*AUSGEWÄHLTE PASSAGE*.
BfB-Fraktionschef Franz Apfel sprach einen weiteren Punkt an, den Fahrradfahrer umtreibt. „Viele haben Angst, dass ihr oft teures Rad außerhalb des Geländes gestohlen oder beschädigt wird.“ Deshalb sollten auf dem Areal auch weitere Abstellmöglichkeiten geschaffen werden. Mit der Aussperrung der Radler habe man auch ganz nebenbei die Rollstuhlfahrer ausgesperrt – diesem Vorwurf widersprach Erste Stadträtin Nicole Rauber-Jung (CDU) allerdings energisch.
Innerhalb der Sportvereine sei die Maßnahme sehr umstritten, legte Apfel nach. Viele Eltern und Jugendliche sähen dies anders als die Vorstände und Präsidien, da werde viel über die Köpfe der Mitglieder entschieden. Die Auswirkungen des Verbots seien alles in allem schlecht recherchiert worden, es müsse deshalb an allen Ecken und Enden nachgebessert werden.
Sibylle Becker (CDU) wies darauf hin, dass das Weiherhausstadion die zentrale Sportstätte in Bensheim sei – und kein Bürgerpark. Die Nutzungsordnung habe schon immer das Fahrradfahren verboten. „Die Vereine haben im Rathaus darauf gepocht, dieses Verbot auch umzusetzen“, erläuterte die Vorsitzende des Sozial-, Sport- und Kulturausschusses. Nur weil etwas über Jahre zur Gewohnheit geworden sei, könne man darauf kein Recht für die Zukunft ableiten.

*ARBEITSAUFTRAG 1*.
Gib aus der ausgewählten Passage den Abschnitt von „Innerhalb der Sportvereine“ bis einschließlich „die Zukunft ableiten.“ wortgetreu wieder.
*ARBEITSAUFTRAG 2*.
Fasse die ausgewählte Passage in zwei Sätzen zusammen.
*ARBEITSAUFTRAG 3*.
Erläutere anhand der ausgewählten Passage, weshalb laut Franz Apfel auf dem Areal weitere Abstellmöglichkeiten geschaffen werden sollten.

*VORLIEGENDE ANGABEN*.

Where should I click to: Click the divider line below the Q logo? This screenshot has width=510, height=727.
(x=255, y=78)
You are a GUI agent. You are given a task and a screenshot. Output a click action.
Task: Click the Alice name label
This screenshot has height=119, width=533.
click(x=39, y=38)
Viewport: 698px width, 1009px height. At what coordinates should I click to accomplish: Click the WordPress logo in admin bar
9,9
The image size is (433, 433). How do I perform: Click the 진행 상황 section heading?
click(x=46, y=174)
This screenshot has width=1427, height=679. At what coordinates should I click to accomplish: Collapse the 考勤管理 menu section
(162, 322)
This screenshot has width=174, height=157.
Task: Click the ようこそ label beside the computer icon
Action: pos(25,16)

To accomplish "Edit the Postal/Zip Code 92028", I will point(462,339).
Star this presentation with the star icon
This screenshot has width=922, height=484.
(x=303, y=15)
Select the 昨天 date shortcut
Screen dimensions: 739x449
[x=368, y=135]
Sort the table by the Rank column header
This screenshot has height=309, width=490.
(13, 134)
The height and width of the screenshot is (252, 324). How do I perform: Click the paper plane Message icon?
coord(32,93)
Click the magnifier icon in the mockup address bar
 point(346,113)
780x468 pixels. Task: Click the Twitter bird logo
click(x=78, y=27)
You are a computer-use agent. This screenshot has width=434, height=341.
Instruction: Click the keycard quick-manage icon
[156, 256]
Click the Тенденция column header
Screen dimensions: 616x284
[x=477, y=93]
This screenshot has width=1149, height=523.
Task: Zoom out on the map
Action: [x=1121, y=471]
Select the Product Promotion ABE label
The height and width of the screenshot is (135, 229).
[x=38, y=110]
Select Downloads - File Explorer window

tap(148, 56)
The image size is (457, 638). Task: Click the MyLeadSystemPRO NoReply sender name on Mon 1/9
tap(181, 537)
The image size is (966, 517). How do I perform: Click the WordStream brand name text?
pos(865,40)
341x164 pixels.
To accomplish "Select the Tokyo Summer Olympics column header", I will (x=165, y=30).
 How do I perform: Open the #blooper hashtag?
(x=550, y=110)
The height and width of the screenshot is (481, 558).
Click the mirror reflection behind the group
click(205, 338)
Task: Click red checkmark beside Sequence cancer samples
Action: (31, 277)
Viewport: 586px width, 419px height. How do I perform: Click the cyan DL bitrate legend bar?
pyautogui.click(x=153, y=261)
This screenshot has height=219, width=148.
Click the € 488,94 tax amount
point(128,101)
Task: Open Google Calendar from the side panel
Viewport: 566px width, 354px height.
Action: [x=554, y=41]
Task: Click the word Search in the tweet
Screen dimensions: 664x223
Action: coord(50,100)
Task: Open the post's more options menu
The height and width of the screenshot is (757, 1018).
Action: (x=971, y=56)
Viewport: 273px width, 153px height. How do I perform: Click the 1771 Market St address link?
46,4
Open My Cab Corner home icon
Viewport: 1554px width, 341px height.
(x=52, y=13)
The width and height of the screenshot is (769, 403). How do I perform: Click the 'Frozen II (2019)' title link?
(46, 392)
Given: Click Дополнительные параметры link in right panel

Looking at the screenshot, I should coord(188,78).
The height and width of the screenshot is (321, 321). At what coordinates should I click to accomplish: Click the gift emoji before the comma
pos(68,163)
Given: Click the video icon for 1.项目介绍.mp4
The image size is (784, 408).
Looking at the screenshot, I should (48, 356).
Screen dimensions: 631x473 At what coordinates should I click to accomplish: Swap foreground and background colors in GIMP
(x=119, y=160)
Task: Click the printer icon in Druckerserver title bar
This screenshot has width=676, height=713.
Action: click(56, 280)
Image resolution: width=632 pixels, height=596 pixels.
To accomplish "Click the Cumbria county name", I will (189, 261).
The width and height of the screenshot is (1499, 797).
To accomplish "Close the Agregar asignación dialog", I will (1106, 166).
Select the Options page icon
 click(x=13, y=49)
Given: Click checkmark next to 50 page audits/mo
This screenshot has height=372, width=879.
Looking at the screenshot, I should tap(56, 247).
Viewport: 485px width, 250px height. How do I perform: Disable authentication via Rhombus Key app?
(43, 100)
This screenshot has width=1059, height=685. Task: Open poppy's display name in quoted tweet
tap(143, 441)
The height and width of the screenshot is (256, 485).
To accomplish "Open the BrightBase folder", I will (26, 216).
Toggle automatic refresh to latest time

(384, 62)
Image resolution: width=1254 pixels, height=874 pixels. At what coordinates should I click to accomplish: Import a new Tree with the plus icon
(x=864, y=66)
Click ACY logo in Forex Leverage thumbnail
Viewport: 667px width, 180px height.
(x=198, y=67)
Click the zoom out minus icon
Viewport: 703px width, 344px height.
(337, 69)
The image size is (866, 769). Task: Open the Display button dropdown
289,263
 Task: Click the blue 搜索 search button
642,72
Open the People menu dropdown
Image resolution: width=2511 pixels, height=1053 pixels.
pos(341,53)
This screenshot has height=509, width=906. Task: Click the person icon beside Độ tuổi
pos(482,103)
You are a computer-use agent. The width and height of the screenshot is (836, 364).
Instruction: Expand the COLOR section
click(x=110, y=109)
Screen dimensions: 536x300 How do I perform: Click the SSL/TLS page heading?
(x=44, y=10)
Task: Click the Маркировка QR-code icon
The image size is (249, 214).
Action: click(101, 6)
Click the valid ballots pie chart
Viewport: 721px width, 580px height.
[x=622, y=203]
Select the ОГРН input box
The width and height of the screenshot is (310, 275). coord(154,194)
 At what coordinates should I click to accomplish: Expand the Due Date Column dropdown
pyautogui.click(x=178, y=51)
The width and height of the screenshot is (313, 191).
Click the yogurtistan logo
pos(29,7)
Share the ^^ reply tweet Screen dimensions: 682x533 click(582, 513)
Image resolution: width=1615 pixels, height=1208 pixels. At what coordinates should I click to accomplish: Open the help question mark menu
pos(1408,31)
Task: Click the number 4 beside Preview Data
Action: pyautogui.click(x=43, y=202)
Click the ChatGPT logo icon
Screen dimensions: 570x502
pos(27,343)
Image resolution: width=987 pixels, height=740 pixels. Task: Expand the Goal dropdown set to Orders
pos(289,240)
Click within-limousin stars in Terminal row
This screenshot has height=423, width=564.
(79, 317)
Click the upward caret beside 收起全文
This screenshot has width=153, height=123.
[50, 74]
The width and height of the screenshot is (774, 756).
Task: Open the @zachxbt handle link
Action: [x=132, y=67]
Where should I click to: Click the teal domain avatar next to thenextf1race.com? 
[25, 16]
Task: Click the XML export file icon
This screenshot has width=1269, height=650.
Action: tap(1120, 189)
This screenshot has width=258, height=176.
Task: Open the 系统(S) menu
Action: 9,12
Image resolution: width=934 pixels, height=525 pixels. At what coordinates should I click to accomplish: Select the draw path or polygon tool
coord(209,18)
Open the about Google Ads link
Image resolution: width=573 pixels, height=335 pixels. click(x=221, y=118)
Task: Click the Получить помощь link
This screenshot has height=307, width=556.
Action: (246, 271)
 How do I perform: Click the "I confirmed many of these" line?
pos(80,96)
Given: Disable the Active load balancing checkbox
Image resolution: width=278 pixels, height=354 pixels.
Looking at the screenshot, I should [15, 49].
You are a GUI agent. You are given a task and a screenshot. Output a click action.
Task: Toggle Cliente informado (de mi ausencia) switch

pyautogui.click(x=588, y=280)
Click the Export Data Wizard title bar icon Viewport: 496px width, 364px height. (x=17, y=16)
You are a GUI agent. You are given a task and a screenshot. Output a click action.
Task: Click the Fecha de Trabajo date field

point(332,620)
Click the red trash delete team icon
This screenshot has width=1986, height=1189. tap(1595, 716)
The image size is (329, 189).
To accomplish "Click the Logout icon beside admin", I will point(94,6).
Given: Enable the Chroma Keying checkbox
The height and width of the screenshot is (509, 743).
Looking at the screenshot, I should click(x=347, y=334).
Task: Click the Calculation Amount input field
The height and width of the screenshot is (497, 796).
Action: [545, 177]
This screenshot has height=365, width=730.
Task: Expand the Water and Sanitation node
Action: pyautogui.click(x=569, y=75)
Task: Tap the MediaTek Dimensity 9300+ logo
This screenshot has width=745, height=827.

*ANTWORTBEREICH 1*.
Innerhalb der Sportvereine sei die Maßnahme sehr umstritten, legte Apfel nach. Viele Eltern und Jugendliche sähen dies anders als die Vorstände und Präsidien, da werde viel über die Köpfe der Mitglieder entschieden. Die Auswirkungen des Verbots seien alles in allem schlecht recherchiert worden, es müsse deshalb an allen Ecken und Enden nachgebessert werden.
Sibylle Becker (CDU) wies darauf hin, dass das Weiherhausstadion die zentrale Sportstätte in Bensheim sei – und kein Bürgerpark. Die Nutzungsordnung habe schon immer das Fahrradfahren verboten. „Die Vereine haben im Rathaus darauf gepocht, dieses Verbot auch umzusetzen“, erläuterte die Vorsitzende des Sozial-, Sport- und Kulturausschusses. Nur weil etwas über Jahre zur Gewohnheit geworden sei, könne man darauf kein Recht für die Zukunft ableiten.

*ANTWORTBEREICH 2*.
BfB-Fraktionschef Franz Apfel forderte weitere Abstellmöglichkeiten auf dem Areal und bemängelte, die Maßnahme sei in den Sportvereinen sehr umstritten und ihre Auswirkungen seien schlecht recherchiert. Sibylle Becker (CDU) hielt dagegen, das Weiherhausstadion sei die zentrale Sportstätte in Bensheim und kein Bürgerpark, die Nutzungsordnung habe das Fahrradfahren schon immer verboten und die Vereine hätten im Rathaus auf die Umsetzung gepocht.

*ANTWORTBEREICH 3*.
Viele Fahrradfahrer haben Angst, dass ihr oft teures Rad außerhalb des Geländes gestohlen oder beschädigt wird.